▸ **Reading text**:

——————

Work of 12 contemporary graffiti writers: a history that the institutional art world, and politicians, ignore and even censor. An exhibition that puts the artists behind the graffiti movement on display, challenging stereotypes about both the form and its practitioners.
Curated by Antonio Zaya
To paraphrase Brecht’s “Book of Changes," the nation that would draw from
its own written histories has much to gain. That same advantage falls upon
those who would record their own personal histories.
The Martinez Gallery is pleased to present SELF-PORTRAIT, a
groundbreaking new exhibition that puts the artists behind the graffiti
movement on display, challenging stereotypes about both the form and its
practitioners.
This collective self-portrait, which includes the work of twelve
contemporary graffiti writers, exposes a history that the institutional art
world, and politicians, ignore and even censor. But the real legend of New
York graffiti is a three-decade’s old story that never is truly and honestly
told, one that reminds us, as critic Charles Merewether says, “the past is
not finished."
SELF-PORTRAIT consists of the work of CASE 2, COCO 144, GIZ, JA, KEZ 5, LES,
NATO, NOXER, RATE, SKUF, TRACY 168 AND VFR displayed within the confines of
a theatrical forum, and instead of delivering the predictable punchline of
graffiti as received in popular culture, these artists produce a wildly
varied, unexpected and nakedly honest portrayal of themselves and their
form.
Their appearance in this unexpected venue aims at what is perhaps the most
unique, central and misunderstood, element of graffiti: authorship. A
strange breed of narcissism, authorship adopts, replaces, substitutes and
obscures the name itself, a game played with destiny through illegal means.
Although the graffiti writer does not reveal his “real identity" in his
clandestine works, what he has done, what he does and what he will do to
establish a different, equally real, real identity. And that identity is
jealous; it consumes the artist, devours him, removing him from both his old
life and the official lists of “power art," making of him a delinquent in
more ways than one.
Thus the themes so common to graffiti:
--Is one’s identity that which he creates or that which others create for
him?
--Is one’s identity invented or that which we are allowed to see?
--Is it what one learns or what he rejects that defines a person?
The graffiti writer concerns himself, constantly, with identity; always he
dwells on his origins, race, barrio, popular culture; the mirrors that
society holds up to him. His deal with the world is a cruel one: the city
walls are his picture of Dorian Gray, his mirror and his youth spent. Faced
with power that seems to always cast him out, he reacts with exhibitionism,
dissidence, resistance, pride, survivalism, folly, crime and repentance - a
passionate, painful life of social invisibility. He is today’s Invisible
Man.

——————

▸ **Dataset entries**:

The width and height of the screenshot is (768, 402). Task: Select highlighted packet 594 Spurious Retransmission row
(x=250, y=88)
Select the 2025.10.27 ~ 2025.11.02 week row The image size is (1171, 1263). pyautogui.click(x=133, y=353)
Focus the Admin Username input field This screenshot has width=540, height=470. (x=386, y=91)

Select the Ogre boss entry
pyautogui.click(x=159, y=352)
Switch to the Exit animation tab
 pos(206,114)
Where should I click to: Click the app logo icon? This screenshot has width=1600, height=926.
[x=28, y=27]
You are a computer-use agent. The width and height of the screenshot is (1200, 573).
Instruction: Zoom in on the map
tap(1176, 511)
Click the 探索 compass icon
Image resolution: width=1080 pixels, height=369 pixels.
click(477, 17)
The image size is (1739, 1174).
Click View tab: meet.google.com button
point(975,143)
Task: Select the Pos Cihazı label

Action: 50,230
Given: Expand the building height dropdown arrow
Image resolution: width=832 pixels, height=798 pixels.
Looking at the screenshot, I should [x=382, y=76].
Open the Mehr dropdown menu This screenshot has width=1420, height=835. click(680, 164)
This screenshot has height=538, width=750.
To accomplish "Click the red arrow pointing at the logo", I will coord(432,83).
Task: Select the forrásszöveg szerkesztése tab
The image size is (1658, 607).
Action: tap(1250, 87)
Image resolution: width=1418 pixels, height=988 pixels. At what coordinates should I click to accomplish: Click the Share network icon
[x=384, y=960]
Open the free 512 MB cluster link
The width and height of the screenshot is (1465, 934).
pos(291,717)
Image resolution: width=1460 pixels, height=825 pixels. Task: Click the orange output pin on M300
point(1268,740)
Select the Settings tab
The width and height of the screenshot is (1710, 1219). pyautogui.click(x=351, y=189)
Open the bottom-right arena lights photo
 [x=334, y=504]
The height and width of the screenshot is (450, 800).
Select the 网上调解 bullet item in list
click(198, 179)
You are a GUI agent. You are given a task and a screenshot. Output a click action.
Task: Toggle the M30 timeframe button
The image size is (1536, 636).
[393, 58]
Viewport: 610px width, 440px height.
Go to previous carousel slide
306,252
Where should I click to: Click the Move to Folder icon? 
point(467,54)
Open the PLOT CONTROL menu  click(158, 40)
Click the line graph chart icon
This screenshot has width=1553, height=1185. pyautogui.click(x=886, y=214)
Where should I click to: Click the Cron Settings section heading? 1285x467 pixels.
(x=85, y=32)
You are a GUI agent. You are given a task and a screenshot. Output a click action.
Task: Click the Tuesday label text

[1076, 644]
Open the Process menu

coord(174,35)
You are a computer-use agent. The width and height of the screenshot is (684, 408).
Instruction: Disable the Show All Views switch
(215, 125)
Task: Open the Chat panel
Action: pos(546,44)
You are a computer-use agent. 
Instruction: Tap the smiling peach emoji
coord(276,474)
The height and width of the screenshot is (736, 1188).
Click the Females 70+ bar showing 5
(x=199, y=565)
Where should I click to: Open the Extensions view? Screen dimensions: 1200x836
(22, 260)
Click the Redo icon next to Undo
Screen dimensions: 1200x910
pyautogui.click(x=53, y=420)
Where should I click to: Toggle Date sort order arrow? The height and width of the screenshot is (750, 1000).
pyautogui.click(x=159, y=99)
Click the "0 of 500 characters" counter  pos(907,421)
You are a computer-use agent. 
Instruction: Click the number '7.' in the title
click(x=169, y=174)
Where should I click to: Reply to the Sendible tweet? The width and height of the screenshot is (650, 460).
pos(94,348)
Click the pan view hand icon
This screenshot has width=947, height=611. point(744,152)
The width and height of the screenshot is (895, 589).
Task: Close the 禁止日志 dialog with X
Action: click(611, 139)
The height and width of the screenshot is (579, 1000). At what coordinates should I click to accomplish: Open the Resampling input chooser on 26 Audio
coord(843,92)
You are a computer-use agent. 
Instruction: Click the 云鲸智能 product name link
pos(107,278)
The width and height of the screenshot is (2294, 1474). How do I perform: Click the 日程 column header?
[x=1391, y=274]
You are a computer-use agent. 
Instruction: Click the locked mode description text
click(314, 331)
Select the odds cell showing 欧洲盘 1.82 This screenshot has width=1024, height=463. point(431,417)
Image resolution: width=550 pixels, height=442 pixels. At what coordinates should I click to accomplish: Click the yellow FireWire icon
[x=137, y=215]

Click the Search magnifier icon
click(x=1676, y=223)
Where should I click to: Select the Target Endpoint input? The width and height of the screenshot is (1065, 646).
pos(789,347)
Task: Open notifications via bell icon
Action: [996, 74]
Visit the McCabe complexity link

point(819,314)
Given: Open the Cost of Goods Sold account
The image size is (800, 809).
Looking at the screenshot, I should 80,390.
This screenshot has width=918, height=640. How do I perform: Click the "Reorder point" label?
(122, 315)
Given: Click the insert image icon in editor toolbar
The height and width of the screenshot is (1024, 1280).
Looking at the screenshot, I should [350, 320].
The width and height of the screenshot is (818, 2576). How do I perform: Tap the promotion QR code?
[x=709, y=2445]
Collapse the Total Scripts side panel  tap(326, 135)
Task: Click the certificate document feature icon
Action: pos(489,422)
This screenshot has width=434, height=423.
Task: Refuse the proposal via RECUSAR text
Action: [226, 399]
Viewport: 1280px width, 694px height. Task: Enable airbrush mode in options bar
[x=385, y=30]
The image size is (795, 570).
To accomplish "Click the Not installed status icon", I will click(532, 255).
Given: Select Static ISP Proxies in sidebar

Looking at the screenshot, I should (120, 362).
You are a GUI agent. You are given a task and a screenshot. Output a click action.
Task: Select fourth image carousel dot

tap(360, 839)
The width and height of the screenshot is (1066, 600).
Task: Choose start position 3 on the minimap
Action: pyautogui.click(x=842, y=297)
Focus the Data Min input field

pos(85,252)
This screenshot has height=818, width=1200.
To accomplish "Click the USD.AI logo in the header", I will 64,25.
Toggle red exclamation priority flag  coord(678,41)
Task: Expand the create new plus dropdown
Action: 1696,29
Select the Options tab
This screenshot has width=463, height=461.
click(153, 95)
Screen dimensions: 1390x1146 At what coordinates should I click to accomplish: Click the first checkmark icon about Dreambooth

——————

▸ **Try it**:
Update the passage of the exhibition text from "Work of 12 contemporary" to "and its practitioners.", replacing "stereotypes" with "preconceptions", and give the revised passage.

▸ **Response**:
Work of 12 contemporary graffiti writers: a history that the institutional art world, and politicians, ignore and even censor. An exhibition that puts the artists behind the graffiti movement on display, challenging preconceptions about both the form and its practitioners.